In this miniature, Black’s king is confined by the three white pieces on the c-file. The remaining white grasshopper is hence a good candidate to be the mating piece, and it makes the key 1.Gd7! to prepare an attack on the diagonal. Now if another white piece were to move to b5, it would enable the grasshopper to check (an “anti-battery” effect), though neither 2.Nb5 nor 2.Rb5 is threatened because these moves would cause an interference between the two line-pieces and create a flight for the black king. Because of zugzwang, however, Black is forced to self-block with the grasshoppers, thereby allowing these white moves to work: 1…Ga5 2.Nb5 and 1…Ga3 2.Rb5. The mutual interference between the two white pieces – a white Grimshaw – thus occurs in the two mating moves, an idea that can’t be shown so neatly, if at all, in an orthodox directmate.

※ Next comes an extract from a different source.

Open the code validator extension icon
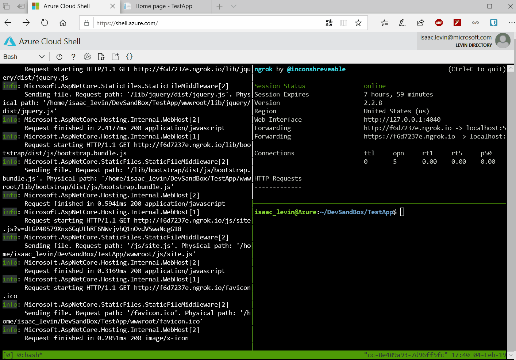Image resolution: width=516 pixels, height=360 pixels. (475, 23)
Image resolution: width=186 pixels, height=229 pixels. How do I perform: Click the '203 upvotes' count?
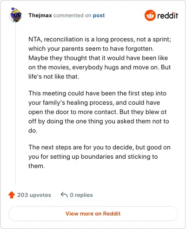(x=34, y=195)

The next example illustrates a convention relating to pawn promotion in fairy problems. The rule is that it is legal to promote to a fairy piece of any type that exists in the problem diagram. Therefore in the following position, the players may choose to promote to a grasshopper or a nightrider, in addition to the regular pieces.

Nikita Nagnibida
Die Schwalbe 1993

Helpmate in 2
Grasshoppers c4, h6, h2, b6, a8, Nightrider g4
Twin (b) Rd2 to b3

In this helpmate, the black king has one accessible flight on a2, while a1 and c2 are guarded by the g4-nightrider and c1 by the h6-grasshopper. White aims to promote the g7-pawn to a grasshopper and use it to mate on b3 – a placement that activates the c4-grasshopper’s control of a2. But initially a promotion on g8 would be an illegal self-check due to the a8-grasshopper; furthermore, the b6-grasshopper is protecting the mating square b3. To deal with these obstacles in just two moves, Black uses the queen to cut off each grasshopper in turn: 1.Qe8+ g8=G 2.Qb5+ Gb3. The first queen check helps to legalise the promotion move, but the promoted grasshopper is left pinned. Next the queen not only unpins the grasshopper but also opens the rank again for the a8-grasshopper to give a discovered check, and White answers the check by vacating g8 – a curious form of cross-check. For part (b), the black rook starts on b3, meaning a2 is already guarded by the grasshopper on c4 while c1 is no longer controlled by the one on h6. To compensate, White plans to promote to a nightrider and mate with it on d2, where it would reactivate the h6-grasshopper. Paralleling the first solution, the black queen helps the white pawn to promote, and then interferes with the h2-grasshopper which is defending d2: 1.Qf8+ g8=N 2.Qf2+ Nd2.